EXERCISE AIM: The expected answer holds every line from the first line of the data below through the line containing "Image resolution: width=1282", exactly as written, and no other line.

-------

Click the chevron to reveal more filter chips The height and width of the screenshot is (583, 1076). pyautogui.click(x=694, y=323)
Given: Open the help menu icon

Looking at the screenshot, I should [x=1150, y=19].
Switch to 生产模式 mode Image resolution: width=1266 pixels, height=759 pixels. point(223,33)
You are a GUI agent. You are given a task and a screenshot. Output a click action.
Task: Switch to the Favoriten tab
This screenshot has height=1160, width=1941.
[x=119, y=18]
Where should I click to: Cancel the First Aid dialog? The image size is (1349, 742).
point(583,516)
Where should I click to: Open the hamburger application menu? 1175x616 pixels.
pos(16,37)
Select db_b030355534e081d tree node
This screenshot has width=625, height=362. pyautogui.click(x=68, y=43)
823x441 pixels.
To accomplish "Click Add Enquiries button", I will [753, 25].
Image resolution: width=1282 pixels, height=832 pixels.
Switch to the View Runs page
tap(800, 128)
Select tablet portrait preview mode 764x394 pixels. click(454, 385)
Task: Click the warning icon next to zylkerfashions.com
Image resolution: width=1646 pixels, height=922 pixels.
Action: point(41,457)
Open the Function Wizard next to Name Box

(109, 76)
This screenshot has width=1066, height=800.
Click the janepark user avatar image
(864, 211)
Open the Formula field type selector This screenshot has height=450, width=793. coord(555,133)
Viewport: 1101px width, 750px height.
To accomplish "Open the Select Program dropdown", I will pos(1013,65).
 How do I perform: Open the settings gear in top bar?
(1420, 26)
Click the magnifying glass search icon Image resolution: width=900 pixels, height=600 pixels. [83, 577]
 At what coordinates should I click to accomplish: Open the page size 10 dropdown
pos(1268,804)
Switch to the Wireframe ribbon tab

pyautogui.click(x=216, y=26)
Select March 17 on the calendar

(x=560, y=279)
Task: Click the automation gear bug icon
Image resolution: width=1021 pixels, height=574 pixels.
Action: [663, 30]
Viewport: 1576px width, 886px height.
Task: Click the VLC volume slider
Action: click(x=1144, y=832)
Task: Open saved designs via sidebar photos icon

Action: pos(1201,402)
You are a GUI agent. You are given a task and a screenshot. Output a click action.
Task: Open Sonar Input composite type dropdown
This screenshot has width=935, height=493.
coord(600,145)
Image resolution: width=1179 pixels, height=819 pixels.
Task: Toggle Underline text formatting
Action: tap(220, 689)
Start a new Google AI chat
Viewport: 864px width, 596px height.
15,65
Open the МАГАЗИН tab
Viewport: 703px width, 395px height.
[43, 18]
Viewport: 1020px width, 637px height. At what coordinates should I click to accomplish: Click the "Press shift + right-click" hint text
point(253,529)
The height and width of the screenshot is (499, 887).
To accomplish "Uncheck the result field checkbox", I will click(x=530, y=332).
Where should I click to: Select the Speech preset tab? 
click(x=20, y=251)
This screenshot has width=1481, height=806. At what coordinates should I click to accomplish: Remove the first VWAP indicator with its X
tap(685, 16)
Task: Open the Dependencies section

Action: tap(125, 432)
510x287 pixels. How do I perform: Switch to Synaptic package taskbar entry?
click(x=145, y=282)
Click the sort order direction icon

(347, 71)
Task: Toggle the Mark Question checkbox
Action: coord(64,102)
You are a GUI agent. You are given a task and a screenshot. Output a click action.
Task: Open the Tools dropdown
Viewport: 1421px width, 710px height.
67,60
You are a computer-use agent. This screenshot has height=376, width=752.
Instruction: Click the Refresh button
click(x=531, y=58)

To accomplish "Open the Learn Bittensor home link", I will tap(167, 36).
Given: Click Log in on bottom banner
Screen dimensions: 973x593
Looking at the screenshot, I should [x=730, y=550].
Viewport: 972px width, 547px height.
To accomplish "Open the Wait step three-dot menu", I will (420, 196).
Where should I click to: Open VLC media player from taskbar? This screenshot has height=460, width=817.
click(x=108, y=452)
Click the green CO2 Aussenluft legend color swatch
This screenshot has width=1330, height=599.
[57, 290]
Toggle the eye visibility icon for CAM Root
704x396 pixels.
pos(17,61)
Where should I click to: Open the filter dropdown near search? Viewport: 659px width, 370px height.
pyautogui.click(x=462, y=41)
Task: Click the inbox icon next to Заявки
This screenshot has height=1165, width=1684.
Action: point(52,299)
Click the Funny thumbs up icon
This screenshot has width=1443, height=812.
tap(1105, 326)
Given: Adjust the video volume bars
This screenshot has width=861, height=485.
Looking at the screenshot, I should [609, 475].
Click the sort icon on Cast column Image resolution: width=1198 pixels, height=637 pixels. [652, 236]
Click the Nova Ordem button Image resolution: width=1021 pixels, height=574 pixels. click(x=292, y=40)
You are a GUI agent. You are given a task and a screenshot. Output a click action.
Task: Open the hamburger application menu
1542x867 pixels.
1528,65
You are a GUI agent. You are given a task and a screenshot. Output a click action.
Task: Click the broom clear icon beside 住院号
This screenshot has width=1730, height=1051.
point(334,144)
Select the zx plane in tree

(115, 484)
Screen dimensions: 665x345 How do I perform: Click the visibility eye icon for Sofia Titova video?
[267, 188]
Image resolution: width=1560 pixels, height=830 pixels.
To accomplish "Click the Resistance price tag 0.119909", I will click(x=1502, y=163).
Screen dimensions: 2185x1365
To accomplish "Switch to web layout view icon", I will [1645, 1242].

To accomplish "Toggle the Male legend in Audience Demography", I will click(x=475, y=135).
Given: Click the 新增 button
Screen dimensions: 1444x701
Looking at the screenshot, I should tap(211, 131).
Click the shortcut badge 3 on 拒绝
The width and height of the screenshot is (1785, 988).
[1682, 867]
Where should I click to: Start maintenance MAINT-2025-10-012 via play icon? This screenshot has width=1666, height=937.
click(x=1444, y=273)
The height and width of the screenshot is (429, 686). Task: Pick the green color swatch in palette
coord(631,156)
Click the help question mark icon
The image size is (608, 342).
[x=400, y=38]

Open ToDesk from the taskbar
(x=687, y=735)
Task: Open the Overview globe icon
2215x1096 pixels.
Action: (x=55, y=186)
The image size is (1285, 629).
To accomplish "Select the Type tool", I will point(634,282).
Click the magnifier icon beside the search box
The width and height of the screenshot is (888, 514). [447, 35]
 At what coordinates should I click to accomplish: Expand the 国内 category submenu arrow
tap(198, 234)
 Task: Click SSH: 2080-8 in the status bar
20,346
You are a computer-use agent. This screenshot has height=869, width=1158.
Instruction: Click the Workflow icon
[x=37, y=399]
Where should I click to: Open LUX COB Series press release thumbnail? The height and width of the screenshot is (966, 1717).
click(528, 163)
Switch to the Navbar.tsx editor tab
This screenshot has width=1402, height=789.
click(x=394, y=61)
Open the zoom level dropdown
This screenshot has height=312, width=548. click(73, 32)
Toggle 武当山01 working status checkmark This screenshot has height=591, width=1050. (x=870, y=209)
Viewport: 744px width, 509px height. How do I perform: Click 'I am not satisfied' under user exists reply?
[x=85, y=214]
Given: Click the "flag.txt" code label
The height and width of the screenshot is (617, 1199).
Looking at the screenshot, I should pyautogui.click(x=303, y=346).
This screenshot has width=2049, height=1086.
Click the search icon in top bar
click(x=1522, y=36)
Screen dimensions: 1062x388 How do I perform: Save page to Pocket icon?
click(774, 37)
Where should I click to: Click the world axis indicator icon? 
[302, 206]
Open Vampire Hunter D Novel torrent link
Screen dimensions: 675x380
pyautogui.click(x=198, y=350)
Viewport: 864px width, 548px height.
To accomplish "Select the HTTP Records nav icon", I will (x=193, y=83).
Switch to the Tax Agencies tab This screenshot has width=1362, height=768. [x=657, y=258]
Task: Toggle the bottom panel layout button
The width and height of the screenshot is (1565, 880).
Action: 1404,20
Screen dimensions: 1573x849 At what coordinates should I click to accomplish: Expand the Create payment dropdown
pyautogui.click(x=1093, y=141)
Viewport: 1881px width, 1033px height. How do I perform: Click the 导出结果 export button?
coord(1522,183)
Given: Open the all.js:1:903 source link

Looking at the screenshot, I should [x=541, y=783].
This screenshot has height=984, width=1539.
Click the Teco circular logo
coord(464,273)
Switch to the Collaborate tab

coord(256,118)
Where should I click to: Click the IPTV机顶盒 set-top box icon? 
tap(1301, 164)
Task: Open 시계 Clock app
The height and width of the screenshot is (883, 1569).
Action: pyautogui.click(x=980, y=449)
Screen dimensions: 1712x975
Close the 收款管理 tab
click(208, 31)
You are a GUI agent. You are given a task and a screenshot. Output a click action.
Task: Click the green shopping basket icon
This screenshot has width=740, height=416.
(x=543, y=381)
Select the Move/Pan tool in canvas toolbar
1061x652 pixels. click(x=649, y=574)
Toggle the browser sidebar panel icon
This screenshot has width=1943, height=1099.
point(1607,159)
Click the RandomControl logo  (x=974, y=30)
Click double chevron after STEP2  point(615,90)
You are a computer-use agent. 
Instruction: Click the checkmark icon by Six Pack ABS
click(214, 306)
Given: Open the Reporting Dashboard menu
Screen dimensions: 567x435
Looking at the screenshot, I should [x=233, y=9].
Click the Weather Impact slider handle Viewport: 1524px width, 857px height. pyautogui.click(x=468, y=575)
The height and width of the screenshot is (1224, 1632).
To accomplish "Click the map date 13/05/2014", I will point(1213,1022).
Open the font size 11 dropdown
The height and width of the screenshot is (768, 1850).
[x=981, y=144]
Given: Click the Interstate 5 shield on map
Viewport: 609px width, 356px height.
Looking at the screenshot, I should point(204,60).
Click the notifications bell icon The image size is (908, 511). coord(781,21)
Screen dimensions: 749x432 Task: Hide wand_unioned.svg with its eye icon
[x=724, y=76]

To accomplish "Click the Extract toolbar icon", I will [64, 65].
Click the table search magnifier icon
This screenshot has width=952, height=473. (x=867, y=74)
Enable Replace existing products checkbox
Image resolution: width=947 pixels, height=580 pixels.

-------

RESULT BELOW:
Click the chevron to reveal more filter chips The height and width of the screenshot is (583, 1076). pyautogui.click(x=694, y=323)
Given: Open the help menu icon

Looking at the screenshot, I should [x=1150, y=19].
Switch to 生产模式 mode Image resolution: width=1266 pixels, height=759 pixels. point(223,33)
You are a GUI agent. You are given a task and a screenshot. Output a click action.
Task: Switch to the Favoriten tab
This screenshot has height=1160, width=1941.
[x=119, y=18]
Where should I click to: Cancel the First Aid dialog? The image size is (1349, 742).
point(583,516)
Where should I click to: Open the hamburger application menu? 1175x616 pixels.
pos(16,37)
Select db_b030355534e081d tree node
This screenshot has width=625, height=362. pyautogui.click(x=68, y=43)
823x441 pixels.
To accomplish "Click Add Enquiries button", I will [753, 25].
Image resolution: width=1282 pixels, height=832 pixels.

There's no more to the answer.